Start of Entries shown
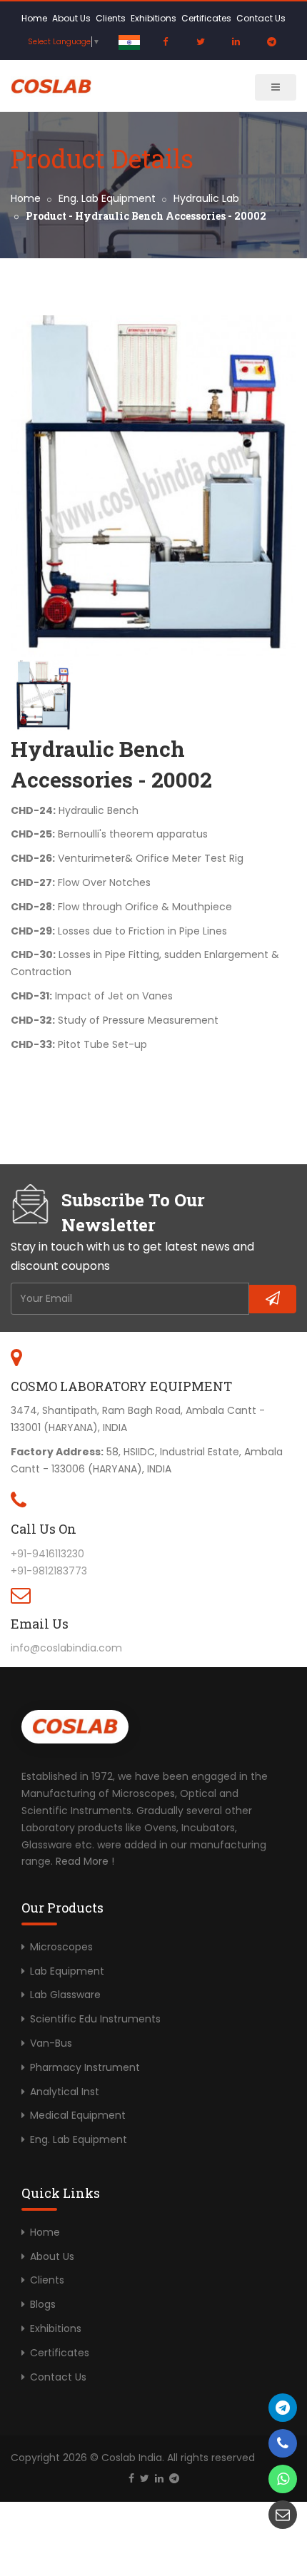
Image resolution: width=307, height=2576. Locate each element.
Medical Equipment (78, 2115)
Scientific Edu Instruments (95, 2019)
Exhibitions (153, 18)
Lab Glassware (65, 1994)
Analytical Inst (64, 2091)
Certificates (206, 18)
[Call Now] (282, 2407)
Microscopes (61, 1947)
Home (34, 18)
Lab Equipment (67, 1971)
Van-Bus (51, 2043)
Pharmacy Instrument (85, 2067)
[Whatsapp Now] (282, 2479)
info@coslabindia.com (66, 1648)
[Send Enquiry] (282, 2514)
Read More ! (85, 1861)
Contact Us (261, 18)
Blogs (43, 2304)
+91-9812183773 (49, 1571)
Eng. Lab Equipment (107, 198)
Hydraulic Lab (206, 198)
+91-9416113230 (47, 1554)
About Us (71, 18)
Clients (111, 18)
End of Entries shown
Start of Entries shown
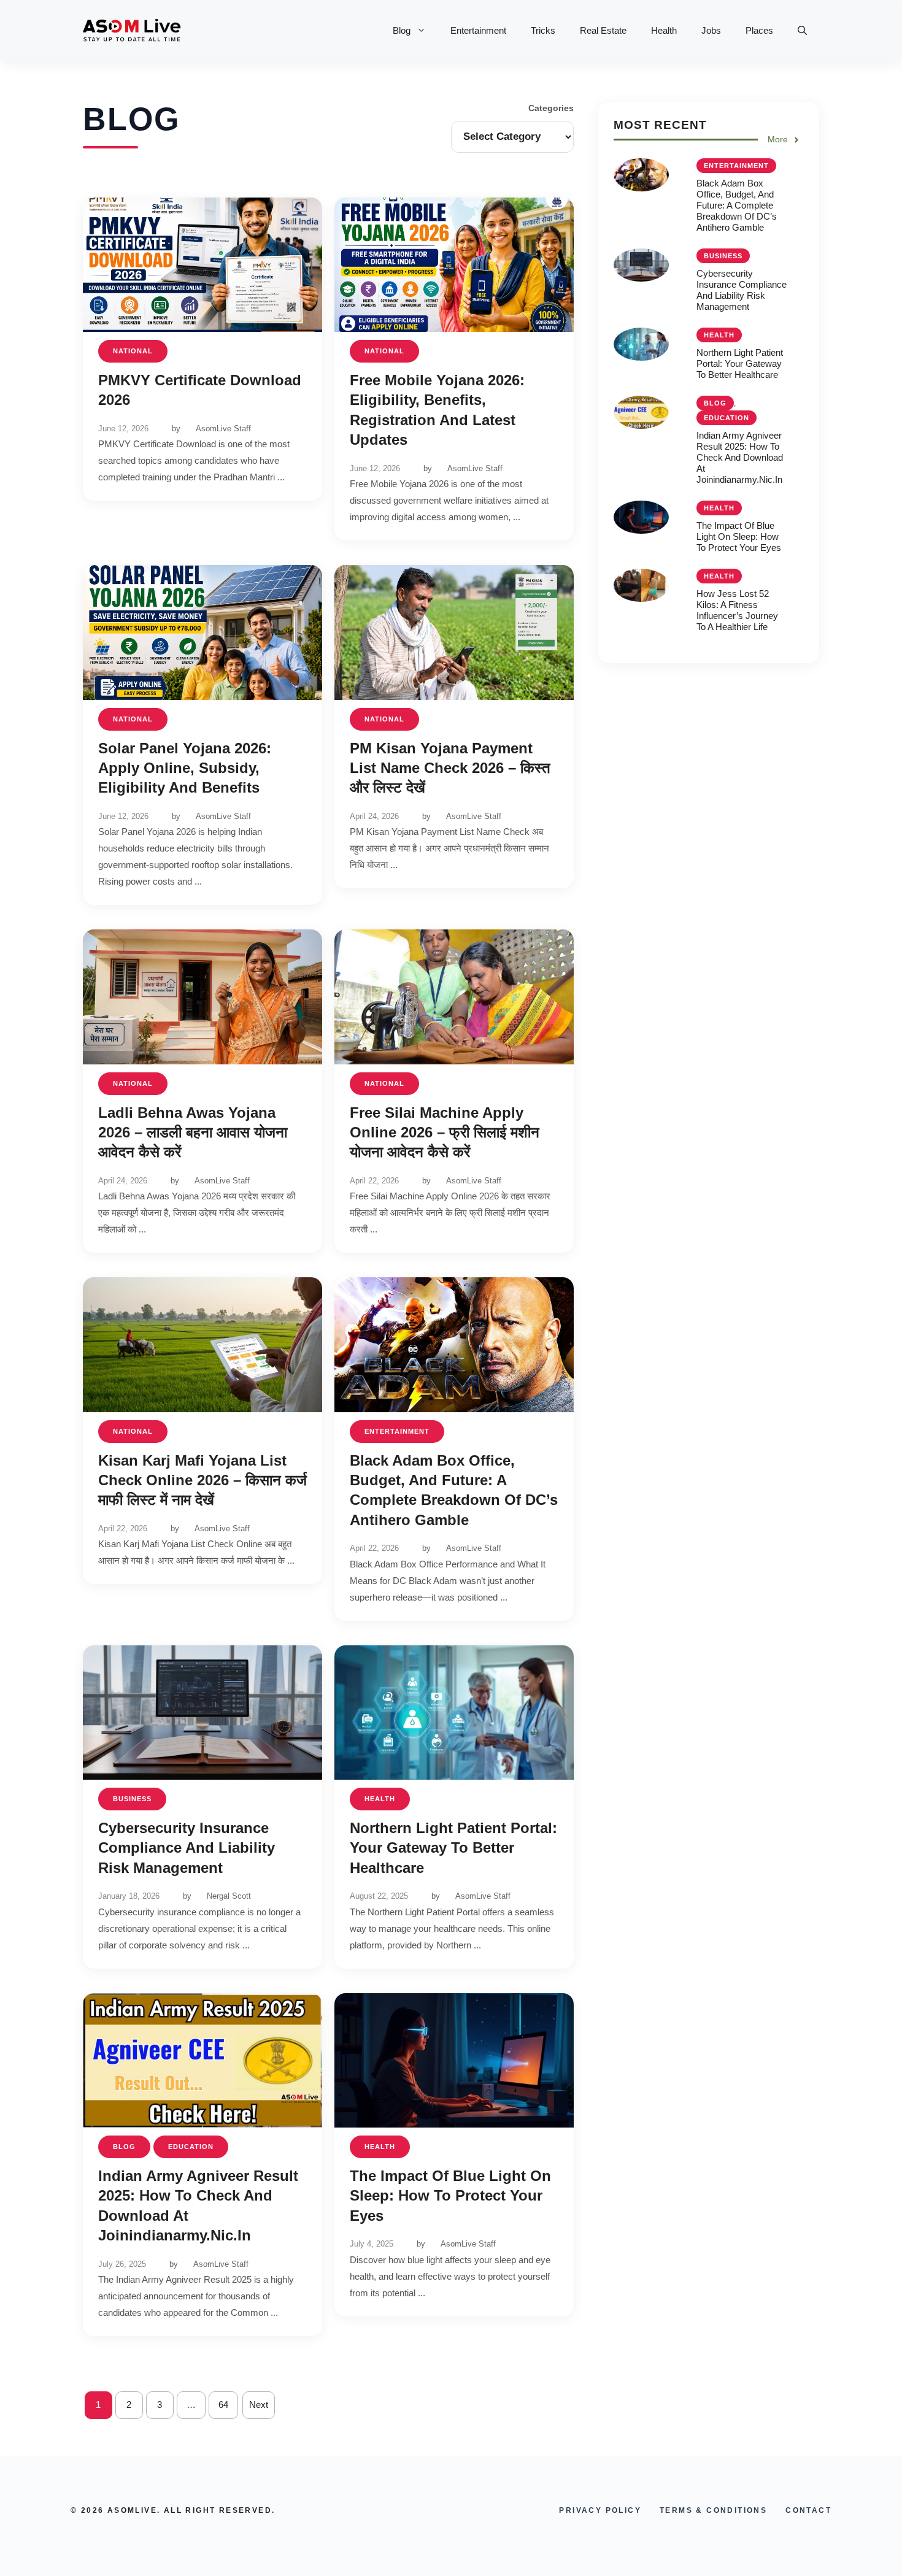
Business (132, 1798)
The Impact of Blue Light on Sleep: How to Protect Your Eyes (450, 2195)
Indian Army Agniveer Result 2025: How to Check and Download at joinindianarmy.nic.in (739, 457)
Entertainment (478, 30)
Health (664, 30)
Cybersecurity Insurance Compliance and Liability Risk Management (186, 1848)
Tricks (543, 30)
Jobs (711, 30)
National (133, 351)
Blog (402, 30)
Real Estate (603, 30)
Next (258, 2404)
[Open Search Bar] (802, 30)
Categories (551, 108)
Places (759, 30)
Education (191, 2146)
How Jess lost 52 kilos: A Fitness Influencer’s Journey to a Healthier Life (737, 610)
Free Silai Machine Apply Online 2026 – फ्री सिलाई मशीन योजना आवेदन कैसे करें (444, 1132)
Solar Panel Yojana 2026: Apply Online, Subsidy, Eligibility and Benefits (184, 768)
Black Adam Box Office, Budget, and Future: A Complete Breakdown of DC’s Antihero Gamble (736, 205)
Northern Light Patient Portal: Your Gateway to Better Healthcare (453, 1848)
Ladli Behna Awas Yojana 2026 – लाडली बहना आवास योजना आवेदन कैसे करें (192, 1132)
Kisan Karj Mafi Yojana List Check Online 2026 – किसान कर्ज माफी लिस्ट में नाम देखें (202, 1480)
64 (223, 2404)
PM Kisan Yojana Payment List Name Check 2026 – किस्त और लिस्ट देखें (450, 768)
End of Entries shown
:: What needs to be done ::
Using the entries above, output exactly the lines between the line holding "Business (132, 1798)" and the line holding "64 (223, 2404)", end lines included, and nothing more.

:: Exercise output ::
Business (132, 1798)
The Impact of Blue Light on Sleep: How to Protect Your Eyes (450, 2195)
Indian Army Agniveer Result 2025: How to Check and Download at joinindianarmy.nic.in (739, 457)
Entertainment (478, 30)
Health (664, 30)
Cybersecurity Insurance Compliance and Liability Risk Management (186, 1848)
Tricks (543, 30)
Jobs (711, 30)
National (133, 351)
Blog (402, 30)
Real Estate (603, 30)
Next (258, 2404)
[Open Search Bar] (802, 30)
Categories (551, 108)
Places (759, 30)
Education (191, 2146)
How Jess lost 52 kilos: A Fitness Influencer’s Journey to a Healthier Life (737, 610)
Free Silai Machine Apply Online 2026 – फ्री सिलाई मशीन योजना आवेदन कैसे करें (444, 1132)
Solar Panel Yojana 2026: Apply Online, Subsidy, Eligibility and Benefits (184, 768)
Black Adam Box Office, Budget, and Future: A Complete Breakdown of DC’s Antihero Gamble (736, 205)
Northern Light Patient Portal: Your Gateway to Better Healthcare (453, 1848)
Ladli Behna Awas Yojana 2026 – लाडली बहना आवास योजना आवेदन कैसे करें (192, 1132)
Kisan Karj Mafi Yojana List Check Online 2026 – किसान कर्ज माफी लिस्ट में नाम देखें (202, 1480)
64 (223, 2404)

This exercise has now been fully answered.